**What to produce:** Reproduce every one of the rows below verbatim, omitting the pictures.

## BEGIN Material

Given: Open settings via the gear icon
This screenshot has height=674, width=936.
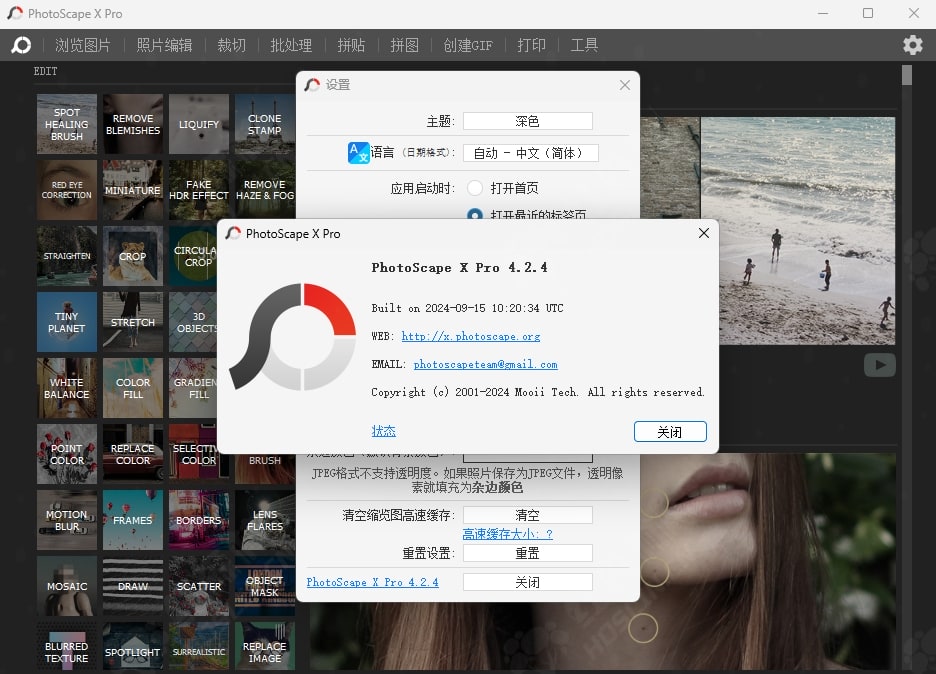Looking at the screenshot, I should pos(912,45).
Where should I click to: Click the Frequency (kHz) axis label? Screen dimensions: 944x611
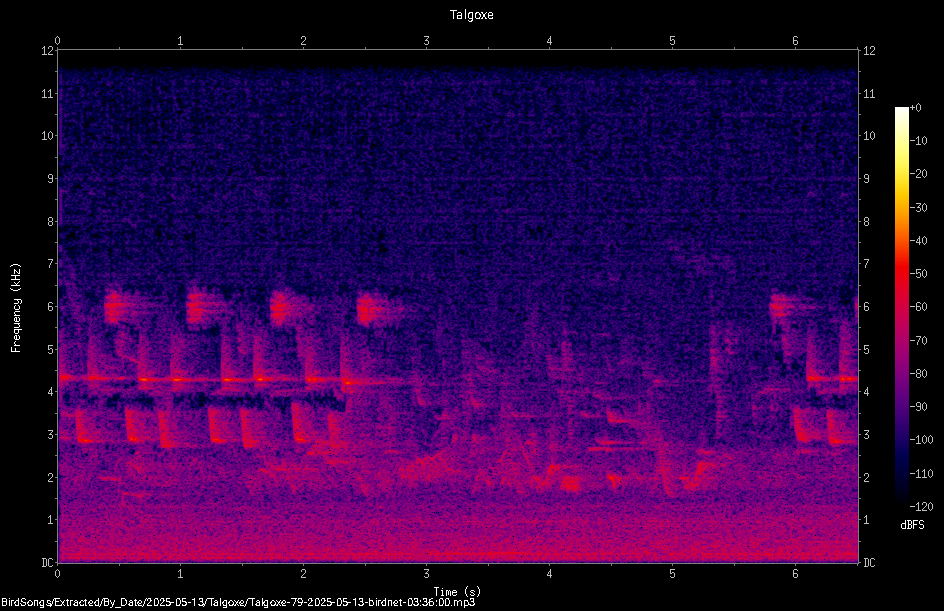point(16,308)
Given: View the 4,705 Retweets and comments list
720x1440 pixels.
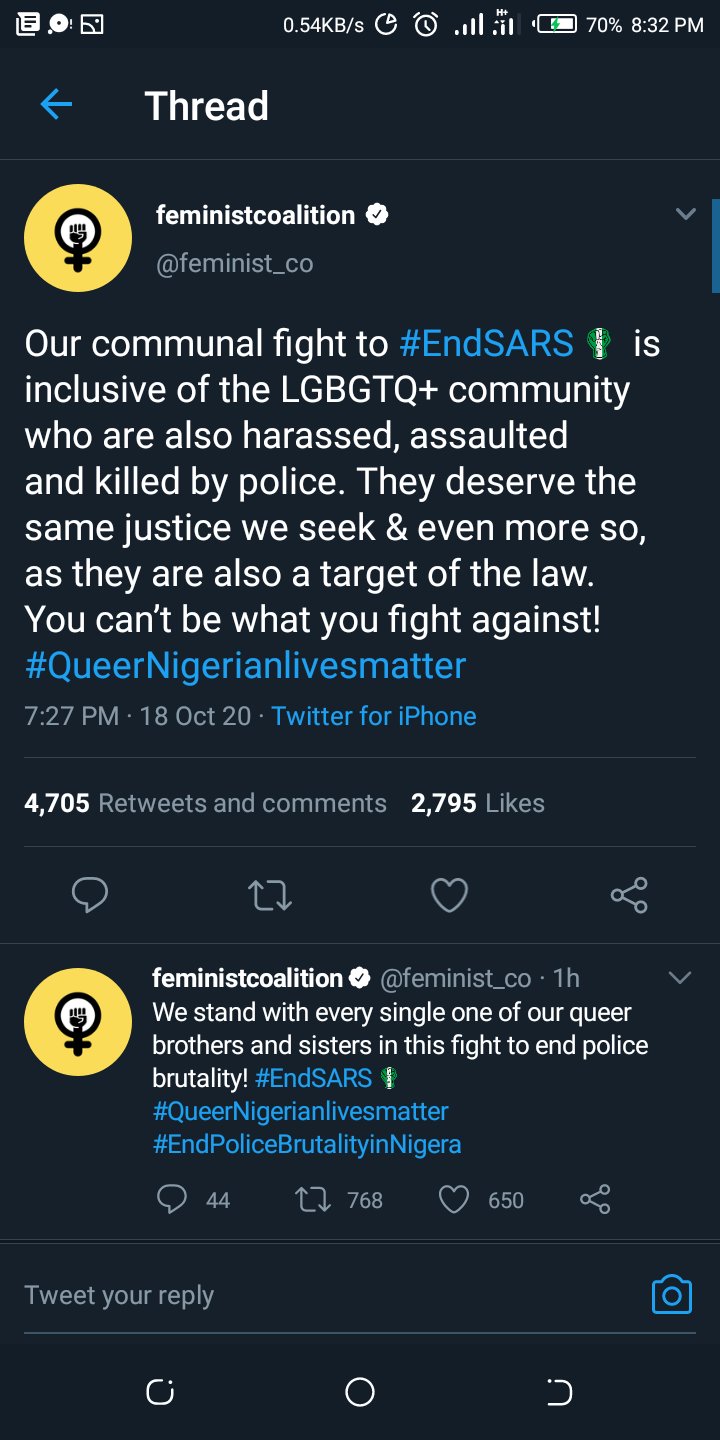Looking at the screenshot, I should click(x=205, y=803).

## END Material

**Expected answer:**
Given: Open settings via the gear icon
This screenshot has height=674, width=936.
Looking at the screenshot, I should pos(912,45).
Where should I click to: Click the Frequency (kHz) axis label? Screen dimensions: 944x611
point(16,308)
Given: View the 4,705 Retweets and comments list
720x1440 pixels.
Looking at the screenshot, I should click(x=205, y=803).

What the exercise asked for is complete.